March 19, 2020
Andrew Sorkin used his column to make the basic point about a bailout, it has to be centered on keeping workers attached to their jobs, by keeping the paychecks flowing. His proposal is a no-interest bridge loan to any business, including the self-employed, to stay in business and continue to pay their workers. The businesses would have five years to pay back the loans.
This is a reasonable plan, although I am somewhat partial to the Danish system where the government picks up 75 percent of the wage bill, as long as the company picks up the other 25 percent. (Workers have to chip in by giving up five days of paid vacation [seriously].)
Anyhow, we can debate the relative merits of these proposals, but the basic point is right. We don’t know how long we will effectively have the economy in a freeze mode, but we need to make sure that workers can survive this period, and then companies are set to pick up and run again once it is over. That is why it is so important to have a plan that keeps workers on their companies payroll even if they are not actually working.

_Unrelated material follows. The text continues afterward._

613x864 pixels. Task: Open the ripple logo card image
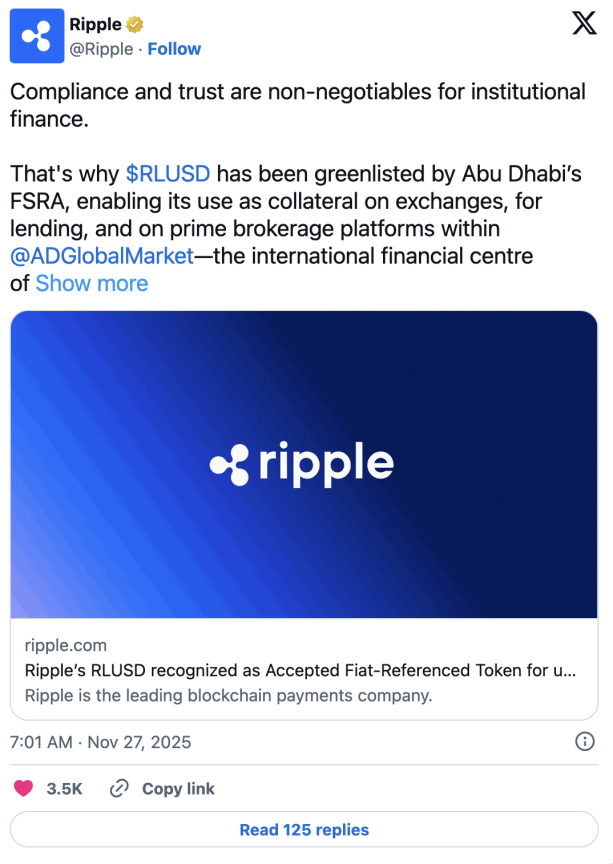point(304,464)
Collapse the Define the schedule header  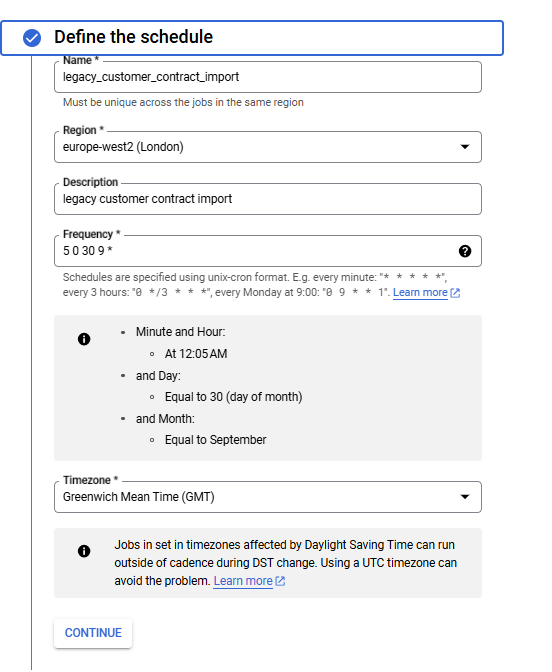click(x=252, y=38)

Sorkin does get the story badly wrong at the end. He tells readers:
“In truth, the plan’s entire aim is to return the economy to the state it was in before the crisis with as little change and interruption as possible.
“But once we do that, and the economy gets back on its feet, we need to have a very serious, almost grave, conversation in the country with our political and business leaders about financial responsibility and our policies. Over the past 20 years, we have lurched from bailouts to wars to rescue packages to bailouts again, and we never fill up our coffers during the best of times to pay for any of them.
“At some point, our debt will become the crisis that we can’t end with more money.”
Nope, this part is completely wrong. The rise in the debt is of very little consequence. What’s the bad story here, we end up with a debt to GDP ratio of 250 percent of GDP and then …. we end up making money on our debt because investors are willing to pay the government to lend it money?
Interest on the debt can be a burden, but we are way below the burdens we faced in the early 1990s (it was over 3.0 percent of GDP then, compared to less than 2.0 percent today), and that burden did not prevent the 1990s from being a very prosperous decade.
More importantly any honest accounting of the debt must include the copyright and patent rents the government commits us to paying. This comes to almost 2.0 percent of GDP each year for prescription drugs alone. Anyone who tries to tell us about the burden of the debt, without adding in these obligations the government makes for us, deserves only ridicule. They are either ignorant of economics or dishonest.